We’re already seeing disruptions to drug development and delays with clinical trials.  Many companies are delaying or suspending clinical trials and allocating resources to other priorities.  Every step of the drug development process is being affected—from trial recruitment to the supply chain. The longer we’re in this current environment with stay-at-home orders, the higher the potential for significant disruption with lasting impacts.  Doctors simply can’t prioritize new treatments for their patients, so instead, they’re keeping with the status quo. We have already seen a huge ramp in demand for telemedicine and virtual care. We expect to continue to see growth in this area.

Elective procedures have become a four-letter word in this environment. While there’s currently a general ban on elective procedures, there also isn’t much clarity yet on how these companies can come back. Physician practice companies will clearly be hit with a steep drop in elective visits. As soon as doctors are allowed to do surgeries again, they’re going to be working overtime in an attempt to recoup lost income. 

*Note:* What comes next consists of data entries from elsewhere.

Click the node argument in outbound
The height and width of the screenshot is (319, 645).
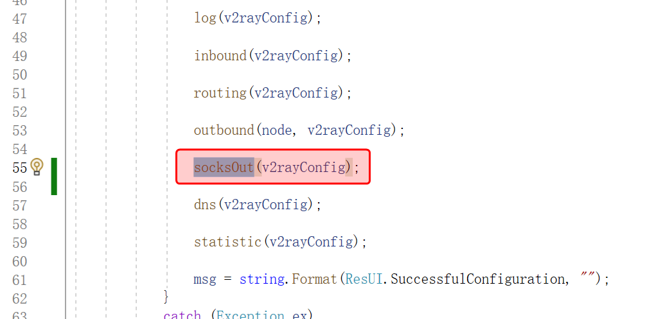(x=276, y=130)
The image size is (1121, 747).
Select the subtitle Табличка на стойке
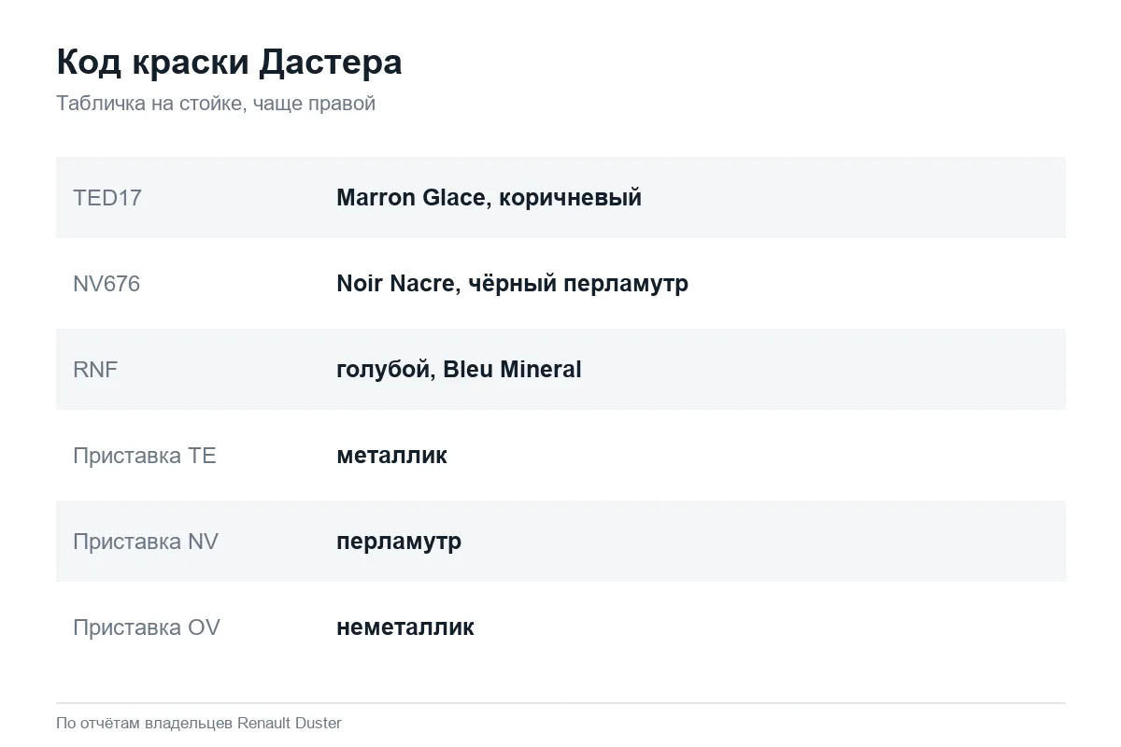[x=216, y=104]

Overall, we expect the next couple of quarters will be challenging. We were left at the beginning of March with a number of private companies who were looking to go public.  Now, the vast majority are on hold, yet still need capital. As a result, significant consolidation across healthcare is possible.

Many healthcare companies have global partners, investors, licensing agreements and R&D operations. What global opportunities and challenges do you see ahead?   

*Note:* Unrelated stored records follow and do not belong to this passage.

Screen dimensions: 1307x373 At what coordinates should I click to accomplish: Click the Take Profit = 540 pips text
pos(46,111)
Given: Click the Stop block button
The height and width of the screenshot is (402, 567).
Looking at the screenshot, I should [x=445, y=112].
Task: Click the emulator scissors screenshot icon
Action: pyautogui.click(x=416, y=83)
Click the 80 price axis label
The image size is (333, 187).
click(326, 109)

For those US companies with overseas manufacturing in Europe or elsewhere, it’s expected that there will be an extended period of disruption. Even if businesses are open, getting people to tend to their manufacturing jobs has been difficult, which creates significant supply challenges. Many companies are unable to make products or imports.

Many of us have been looking to China to help determine what might be on the horizon.  In spite of businesses and schools being reopened, consumers in China are not back to normal. Notably, the US is more consumer-led than China, which has a heavy manufacturing base. We could very well have an even longer road ahead in the US.

What other COVID-19 responses have you seen that may have a long-lasting impact?

The urgency to find solutions now will set the stage for future rapid innovation. We’re seeing real-time pivots daily across the tech landscape: life science firms globally crowdsourcing to find cures, high-tech manufacturers retooling to make life-saving equipment and shared-economy services moving to help students and seniors. Consider how our daily routines now include telemedicine, distance learning and new habits of professional and personal communications. 

We also have seen an outpouring of charitable giving. SVB has developed the COVID-19 Global Impact & Innovation Fund in partnership with Founders Pledge, an innovative global giving platform for founders and entrepreneurs. Working side-by-side with our partners, investors, and innovators, SVB recognizes that together our connected community is stronger and able to get resources more quickly to high-impact organizations. SVB has made an initial investment of $1 million to this fund. If you have the desire and the means, we encourage you to give to the relief fund or an organization in your community working for the greater good.